* _Excerpt to read_:
=-=-=-=-=

Police claim identifying suspect

Canadian police identified the person who carried out the school massacre as an 18-year-old woman with mental health issues, but did not give a motive for one of the worst mass shootings in Canada’s history.

The killer, who police named as Jesse Van Rootselaar, committed suicide after the shooting on Tu­­esday in Tumbler Ridge, a remote community in the Pacific province of British Columbia. Pol­­ice re­­vised the death toll down to nine from the initially reported 10.

“Police had attended that (family) residence on multiple occasions over the past several years, dealing with concerns of mental health with respect to our suspect,” said Deputy Commissioner Dwayne McDonald, commander of the Royal Canadian Mounted Police in British Columbia.

McDonald said Van Rootselaar, who was born male but began to identify as a female six years ago, had first killed her mother, 39, and 11-year-old step-brother at the family home.

She then went to the school, where she shot a 39-year-old woman teacher as well as three 12-year-old female students and two male students, one aged 12 and one aged 13.

Police would only identify victims when they had “absolute, unequivocal identification,” he told CBC News on Wednesday.

=-=-=-=-=

(Collected data entries)
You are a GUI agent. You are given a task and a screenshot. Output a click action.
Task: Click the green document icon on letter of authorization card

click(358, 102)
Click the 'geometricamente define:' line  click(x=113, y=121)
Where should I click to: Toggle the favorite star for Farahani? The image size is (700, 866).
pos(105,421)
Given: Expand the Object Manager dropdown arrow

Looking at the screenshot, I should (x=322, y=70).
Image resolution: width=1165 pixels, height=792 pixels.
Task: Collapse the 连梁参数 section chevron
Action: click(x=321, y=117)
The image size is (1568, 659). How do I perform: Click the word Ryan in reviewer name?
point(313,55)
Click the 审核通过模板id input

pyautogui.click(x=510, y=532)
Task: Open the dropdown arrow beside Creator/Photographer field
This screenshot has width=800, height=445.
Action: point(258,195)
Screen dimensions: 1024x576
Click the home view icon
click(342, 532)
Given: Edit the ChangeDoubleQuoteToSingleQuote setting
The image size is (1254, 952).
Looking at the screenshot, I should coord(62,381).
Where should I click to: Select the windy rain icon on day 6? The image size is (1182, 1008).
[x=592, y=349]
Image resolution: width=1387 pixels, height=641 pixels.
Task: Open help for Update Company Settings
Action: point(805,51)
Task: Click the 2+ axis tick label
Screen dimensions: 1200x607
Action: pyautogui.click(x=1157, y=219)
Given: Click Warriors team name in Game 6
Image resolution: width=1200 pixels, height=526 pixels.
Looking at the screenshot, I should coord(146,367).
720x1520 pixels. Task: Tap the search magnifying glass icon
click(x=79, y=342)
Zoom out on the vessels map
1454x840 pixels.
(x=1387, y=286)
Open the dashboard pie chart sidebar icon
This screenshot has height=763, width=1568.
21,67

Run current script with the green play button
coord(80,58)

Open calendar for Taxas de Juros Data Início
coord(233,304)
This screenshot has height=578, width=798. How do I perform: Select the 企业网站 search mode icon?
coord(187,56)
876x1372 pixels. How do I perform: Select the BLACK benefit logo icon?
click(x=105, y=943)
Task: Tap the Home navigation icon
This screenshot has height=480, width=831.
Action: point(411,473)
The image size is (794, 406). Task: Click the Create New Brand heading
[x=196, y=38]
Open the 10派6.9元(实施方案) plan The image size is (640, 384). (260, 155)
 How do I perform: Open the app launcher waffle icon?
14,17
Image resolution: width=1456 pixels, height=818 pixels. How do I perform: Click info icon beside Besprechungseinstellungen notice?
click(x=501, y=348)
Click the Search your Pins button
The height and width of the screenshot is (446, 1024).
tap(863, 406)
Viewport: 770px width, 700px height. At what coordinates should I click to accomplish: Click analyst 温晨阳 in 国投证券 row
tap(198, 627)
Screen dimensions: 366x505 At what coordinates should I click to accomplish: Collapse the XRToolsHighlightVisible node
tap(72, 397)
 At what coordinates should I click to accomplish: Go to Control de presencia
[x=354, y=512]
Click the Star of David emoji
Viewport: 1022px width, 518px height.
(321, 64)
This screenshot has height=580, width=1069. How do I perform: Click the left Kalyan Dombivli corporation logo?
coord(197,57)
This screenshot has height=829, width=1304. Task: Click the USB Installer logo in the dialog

=-=-=-=-=

* _Work item 1_:
Answer these questions using the Tumbler Ridge shooting report:
(a) In which province is Tumbler Ridge located?
(b) To what number did police revise the death toll?
(c) Whom did Van Rootselaar kill first at the family home?
* _Work item 2_: Proceed with the Tumbler Ridge shooting report, picking up after its final sentence.
The items have no connection to the Tumbler Ridge shooting report.

* _Written response 1_:
(a) British Columbia
(b) Nine
(c) Her mother, 39, and her 11-year-old step-brother

* _Written response 2_:
A suspected shooter was also found dead from what appeared to be a self-inflicted injury, police said, adding they did not believe there were any more suspects.

“It’s hard to know what to say on a night like tonight. It’s the kind of thing that feels like it happens in other places and not close to home,” British Columbia Premier David Eby told reporters.

Police released almost no details about the shooter except to say the person was described as female — potentially an unusual development as mass shootings in North America are almost always carried out by men.

A police active shooter alert said the suspect was described “as female in a dress with brown hair”. Police later confirmed that the suspect described in the alert was the same person found dead in the school.